_KUTIPAN ARTIKEL:_
Setelah kuliah Prof. Igor Walter (from Stern Business School – New York University) gw nulis summarynya di artikel blog ini…
Menarik banget… di kuliah ini dia banyak banget nyorotin masalah MnA di Banking Industry. Sebelum dan setelah tahun 2000. Trus menyoroti juga mengenai salah satu jualannya banking industry di US yang sekarang jadi masalah besar… Lagi2 apa kalau bukan si Subprime mortgage (kredit pembiayaan perumahan di US, sejenis KPR di Indonesia dengan bunga ringan, dan jangka waktu panjang), dengan metode2nya ;) ada ABS (Assets Backed Securities), MBS (Mortgage Backed Securities), etc... Gimana penanganan sebagian dari uncollectible subprime mortgage, yang akhirnya menyebabkan banyak raksasa2 banking industry di US harus menjual sebagian kepemilikan sahamnya dan uncollectiblenya kepada investor2 asing, yang kebanyakan dari Timur Tengah, dan Asia. Misalnya saja kepada Abu Dhabi Investment, Kuwait Investment, Korea Investment dan sang raksasa investasi dari negeri Singa… Namanya udah gak asing banget… Temasek Holdings, yang juga sempat memiliki kepemilikan ganda di Telkomsel dan Indosat pasca privatisasi di era Megawati. Tapi berdasarkan keputusan KPPU bahwa terjadi monopoli atas harga jasa telekomunikasi seluler yang dilakukan oleh dua perusahaan bersadara ini, maka kemudian Temasek Holdings harus melepas kepemilikannya di salah satu perusahaan ini. Kemudian terjadi penurunan tariff komunikasi seluler per 1 April 2008, yang sekarang sudah bisa kita nikmati. Walaupun sampai hari dan detik ini juga belum diputuskan oleh Temasek kepemilikan di perusahaan mana yang akan dilepaskan. Konon menurut beberapa nasum (narasumber) Temasek lebih rela untuk melepaskan kepemilikannya di Telkomsel dibandingkan dengan Indonesia, karena scope bisnis Indosat lebih luas daripada Telkomsel yang hanya bergerak mayoritas pada industry seluler walaupun dengan pangsa pasar yang relative sangat besar di Indonesia sejumlah 30juta pelanggan (net). Menarik banget issue ini. Trus juga fenomena kenapa sebelum tahun 2000 itu yang banyak melakukan MnA adalah banking industry dari kawasan European Union, sedangkan pasca 2000 yang melakukannya adalah banking industry dari Asia Timur, yaitu Korea dan Jepang. Ternyata tujuannya gak lain gak bukan adalah karena market expansion. Costnya pasti juga jadi lebih murah. MnA juga gak sepenuhnya tepat, kalau tanpa perhitungan dan kalkulasi yang tepat. Misalnya ada beberapa Bank juga yang gagal setelah dilakukan MnA (sorry… lupa nama banknya).

_DATA REKAMAN:_
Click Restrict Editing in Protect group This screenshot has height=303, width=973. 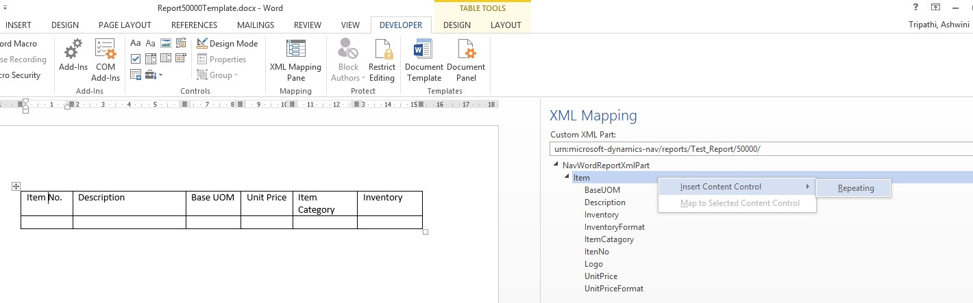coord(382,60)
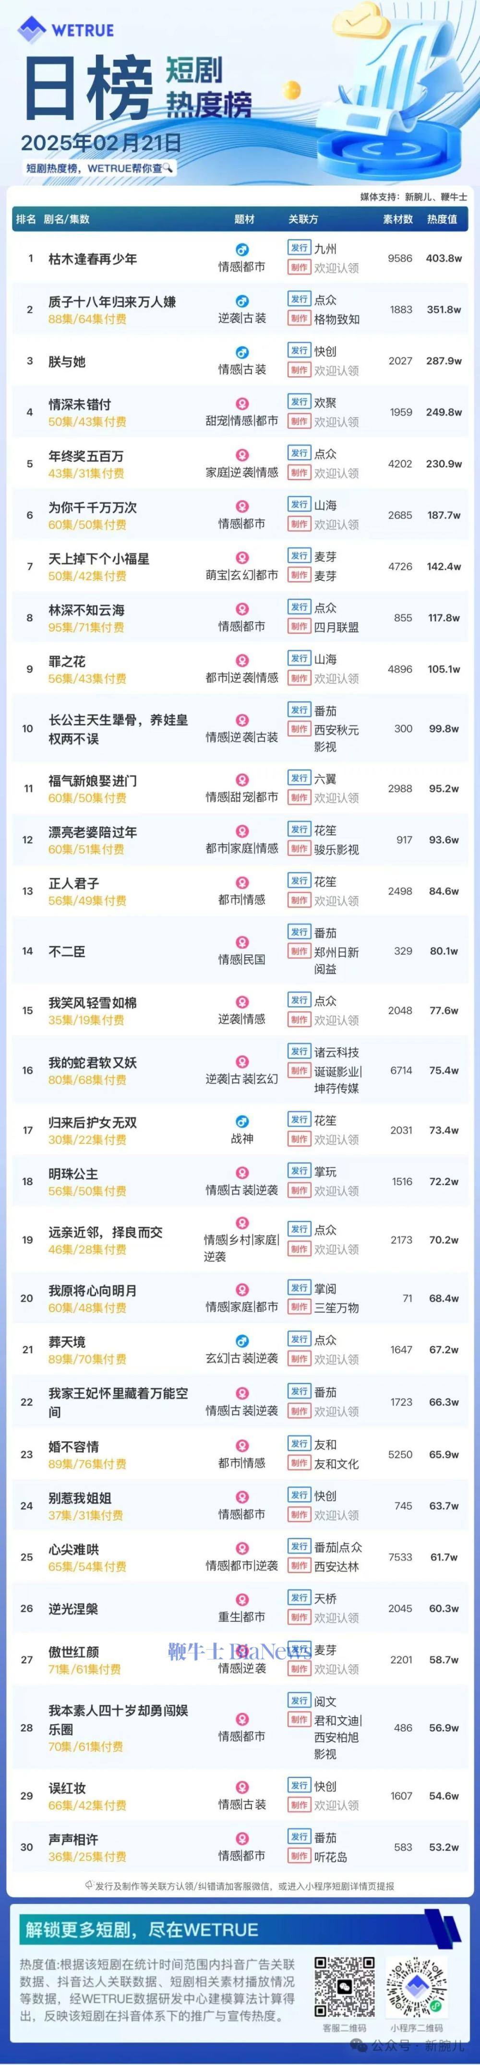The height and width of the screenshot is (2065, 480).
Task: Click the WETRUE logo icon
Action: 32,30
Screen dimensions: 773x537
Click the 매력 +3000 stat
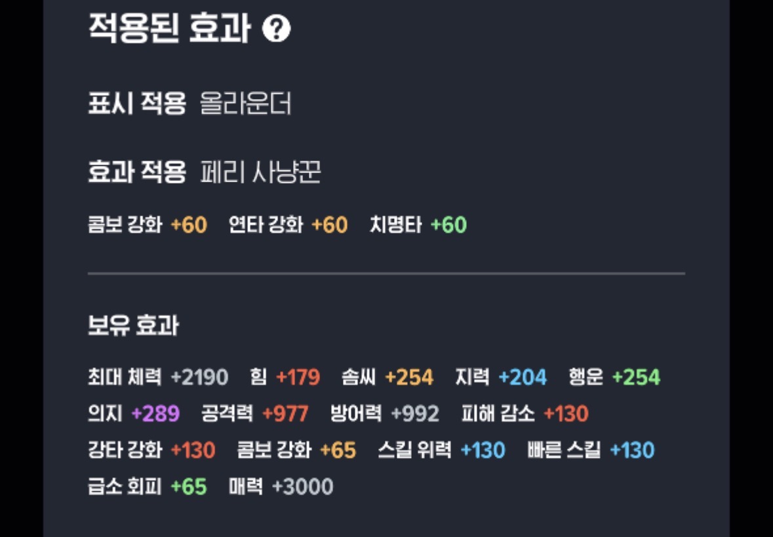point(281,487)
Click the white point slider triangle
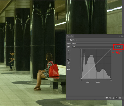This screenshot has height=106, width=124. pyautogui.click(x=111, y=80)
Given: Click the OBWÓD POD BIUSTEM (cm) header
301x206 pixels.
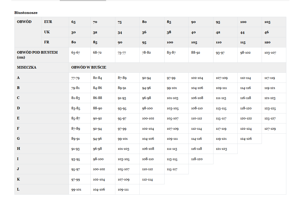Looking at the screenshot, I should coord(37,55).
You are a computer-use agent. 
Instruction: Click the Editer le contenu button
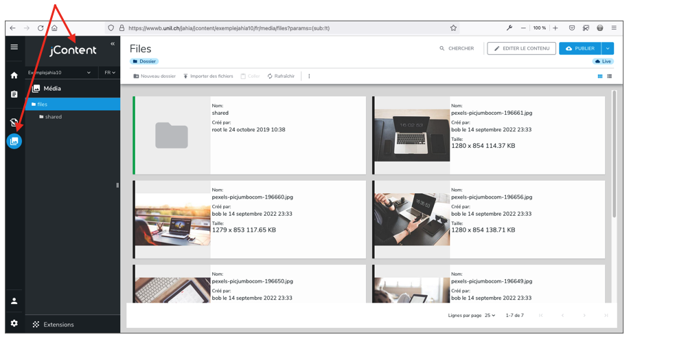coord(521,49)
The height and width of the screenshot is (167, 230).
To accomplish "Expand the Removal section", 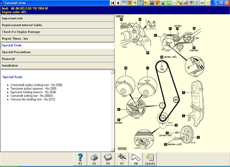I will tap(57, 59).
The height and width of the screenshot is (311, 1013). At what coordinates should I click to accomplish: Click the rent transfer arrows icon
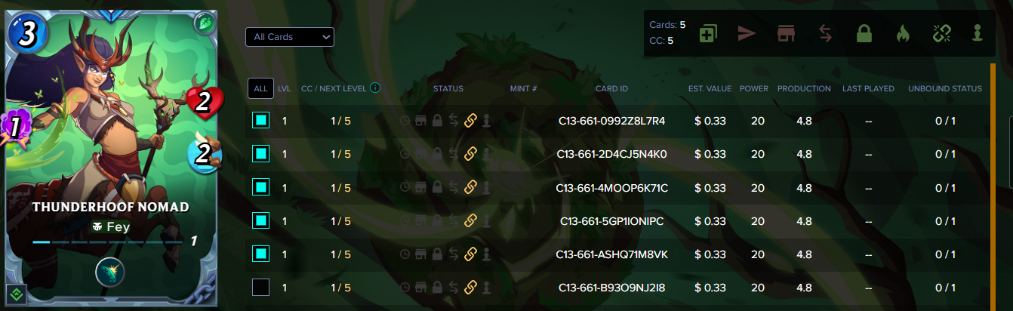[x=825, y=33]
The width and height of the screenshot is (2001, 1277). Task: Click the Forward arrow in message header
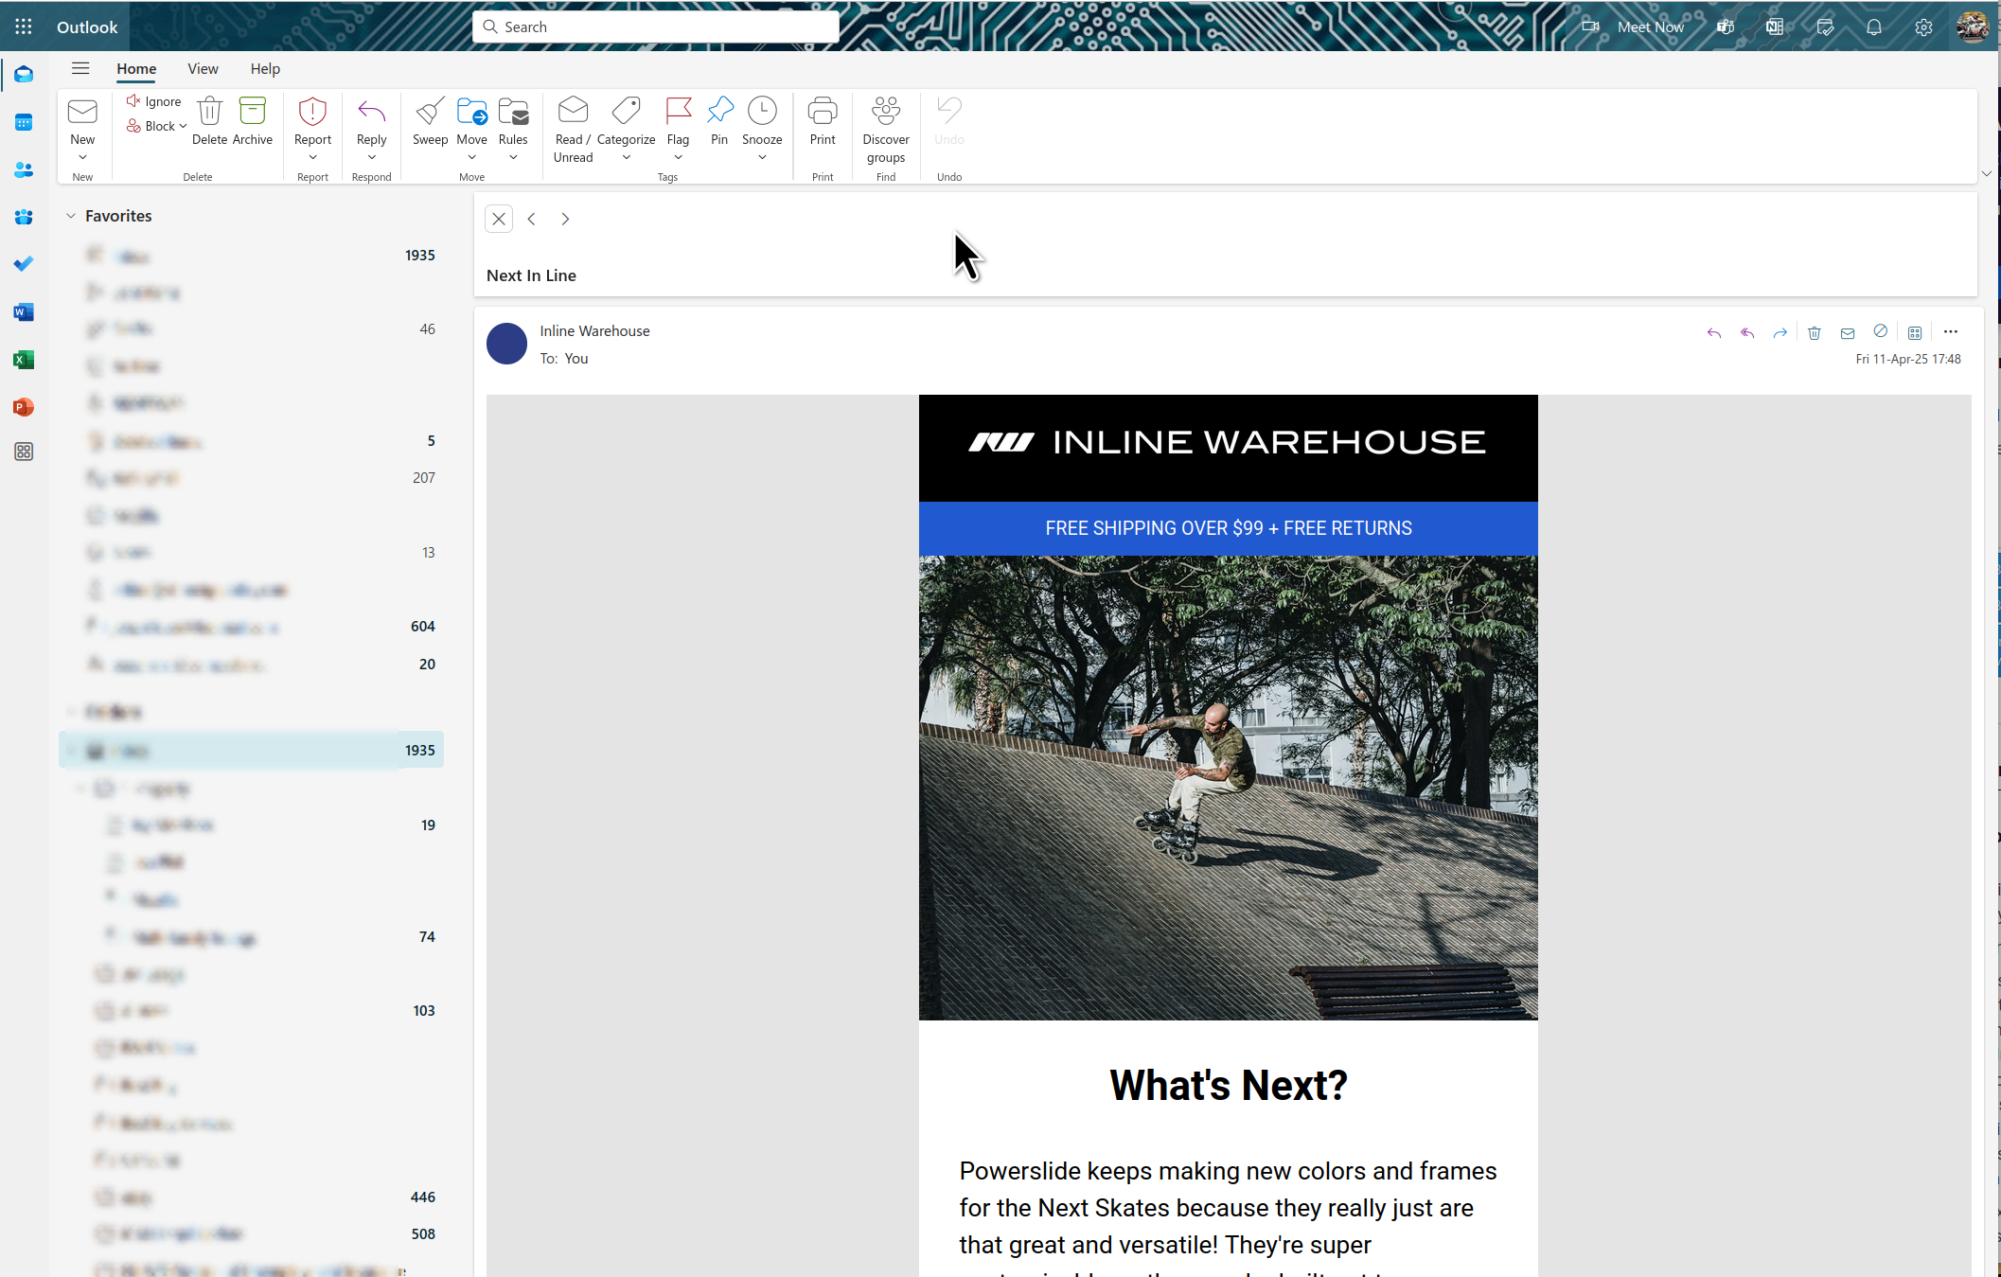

_DAFTAR TUGAS:_
- 1) Menurut artikel tentang merger dan akuisisi perbankan, sejak tanggal berapa tarif komunikasi seluler turun?
- 2) Salin kembali tanpa perubahan semua baris rekaman mulai dari baris yang memuat "The height and width of the screenshot is (311, 1013)." sampai akhir rekaman, termasuk baris tersebut, dan jangan sertakan gambarnya.
Artikel dan rekaman di atas tidak saling berhubungan.

_JAWABAN TUGAS:_
- 1) Sejak 1 April 2008.

- 2)
The height and width of the screenshot is (311, 1013). At what coordinates should I click to accomplish: Click the rent transfer arrows icon
[x=825, y=33]
The width and height of the screenshot is (2001, 1277). Task: Click the Forward arrow in message header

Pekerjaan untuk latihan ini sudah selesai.